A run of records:
···

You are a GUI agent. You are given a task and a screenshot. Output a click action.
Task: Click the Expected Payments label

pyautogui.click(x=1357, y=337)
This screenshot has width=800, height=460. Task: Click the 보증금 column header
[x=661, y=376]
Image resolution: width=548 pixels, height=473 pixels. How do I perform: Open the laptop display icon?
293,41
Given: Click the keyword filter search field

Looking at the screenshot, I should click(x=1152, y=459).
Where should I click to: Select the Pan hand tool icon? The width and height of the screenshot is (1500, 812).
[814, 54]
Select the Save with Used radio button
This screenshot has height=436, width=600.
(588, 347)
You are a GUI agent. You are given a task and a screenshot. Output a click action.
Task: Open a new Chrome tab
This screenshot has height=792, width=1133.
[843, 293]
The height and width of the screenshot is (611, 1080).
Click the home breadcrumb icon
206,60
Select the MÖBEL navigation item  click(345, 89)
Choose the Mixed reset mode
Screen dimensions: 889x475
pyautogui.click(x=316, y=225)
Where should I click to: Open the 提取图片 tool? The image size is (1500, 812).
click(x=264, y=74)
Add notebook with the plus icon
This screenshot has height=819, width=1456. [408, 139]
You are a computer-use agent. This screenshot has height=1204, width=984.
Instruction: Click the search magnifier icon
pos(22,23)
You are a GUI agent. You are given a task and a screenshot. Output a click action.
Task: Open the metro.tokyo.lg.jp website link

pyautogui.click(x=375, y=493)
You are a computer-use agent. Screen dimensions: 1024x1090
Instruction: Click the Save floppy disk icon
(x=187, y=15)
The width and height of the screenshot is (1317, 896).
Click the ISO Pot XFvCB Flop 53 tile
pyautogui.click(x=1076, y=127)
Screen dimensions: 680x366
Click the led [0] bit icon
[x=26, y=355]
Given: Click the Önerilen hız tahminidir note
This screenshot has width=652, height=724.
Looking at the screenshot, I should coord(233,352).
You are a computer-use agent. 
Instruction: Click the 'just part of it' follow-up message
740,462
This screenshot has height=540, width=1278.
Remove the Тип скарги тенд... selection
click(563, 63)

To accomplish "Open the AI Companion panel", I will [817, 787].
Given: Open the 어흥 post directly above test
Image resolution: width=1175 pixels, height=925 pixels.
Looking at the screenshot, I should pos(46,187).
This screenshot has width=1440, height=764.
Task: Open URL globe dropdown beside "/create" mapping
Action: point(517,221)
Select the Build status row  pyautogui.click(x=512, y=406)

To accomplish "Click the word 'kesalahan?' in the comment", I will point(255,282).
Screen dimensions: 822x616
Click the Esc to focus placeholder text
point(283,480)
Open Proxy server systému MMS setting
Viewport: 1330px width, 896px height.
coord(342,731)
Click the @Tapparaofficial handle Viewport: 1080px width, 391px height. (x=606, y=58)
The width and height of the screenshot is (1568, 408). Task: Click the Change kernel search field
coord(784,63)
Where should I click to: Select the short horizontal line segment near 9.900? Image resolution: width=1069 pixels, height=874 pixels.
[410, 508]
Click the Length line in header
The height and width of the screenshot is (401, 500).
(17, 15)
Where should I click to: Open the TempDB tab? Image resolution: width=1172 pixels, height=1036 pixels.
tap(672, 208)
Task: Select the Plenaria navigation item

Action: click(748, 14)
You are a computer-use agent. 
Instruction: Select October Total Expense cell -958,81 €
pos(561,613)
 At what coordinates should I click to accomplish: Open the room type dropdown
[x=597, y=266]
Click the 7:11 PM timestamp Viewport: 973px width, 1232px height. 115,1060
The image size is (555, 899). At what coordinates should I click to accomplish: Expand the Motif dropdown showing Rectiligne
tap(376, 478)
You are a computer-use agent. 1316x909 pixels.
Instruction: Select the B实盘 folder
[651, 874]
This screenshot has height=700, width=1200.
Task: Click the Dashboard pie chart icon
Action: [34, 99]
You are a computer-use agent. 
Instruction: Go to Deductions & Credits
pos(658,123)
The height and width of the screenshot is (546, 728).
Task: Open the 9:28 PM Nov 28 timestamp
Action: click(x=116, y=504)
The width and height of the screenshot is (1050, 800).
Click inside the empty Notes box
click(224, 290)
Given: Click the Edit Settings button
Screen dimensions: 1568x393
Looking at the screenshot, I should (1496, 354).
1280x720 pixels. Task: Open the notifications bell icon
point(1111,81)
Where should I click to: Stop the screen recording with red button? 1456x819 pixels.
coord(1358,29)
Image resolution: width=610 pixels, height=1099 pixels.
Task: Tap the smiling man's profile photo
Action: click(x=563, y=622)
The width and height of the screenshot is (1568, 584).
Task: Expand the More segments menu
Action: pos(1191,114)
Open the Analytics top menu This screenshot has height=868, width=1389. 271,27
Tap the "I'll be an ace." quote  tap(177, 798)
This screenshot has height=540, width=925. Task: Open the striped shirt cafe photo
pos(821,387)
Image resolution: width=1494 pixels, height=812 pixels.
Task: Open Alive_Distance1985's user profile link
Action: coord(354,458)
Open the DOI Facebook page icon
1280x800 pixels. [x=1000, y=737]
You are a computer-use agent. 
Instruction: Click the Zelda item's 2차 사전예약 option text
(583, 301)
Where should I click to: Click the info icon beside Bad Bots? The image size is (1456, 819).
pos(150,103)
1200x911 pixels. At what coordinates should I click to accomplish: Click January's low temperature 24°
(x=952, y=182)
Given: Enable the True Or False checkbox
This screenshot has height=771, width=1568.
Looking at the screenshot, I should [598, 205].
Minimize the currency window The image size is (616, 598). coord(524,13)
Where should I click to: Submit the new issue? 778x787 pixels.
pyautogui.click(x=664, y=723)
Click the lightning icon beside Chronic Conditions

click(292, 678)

···

Pick out each line of the data above that contains the word "item", and copy those lines.

*Exercise answer:*
Select the MÖBEL navigation item  click(345, 89)
Task: Select the Plenaria navigation item
Instruction: Click the Zelda item's 2차 사전예약 option text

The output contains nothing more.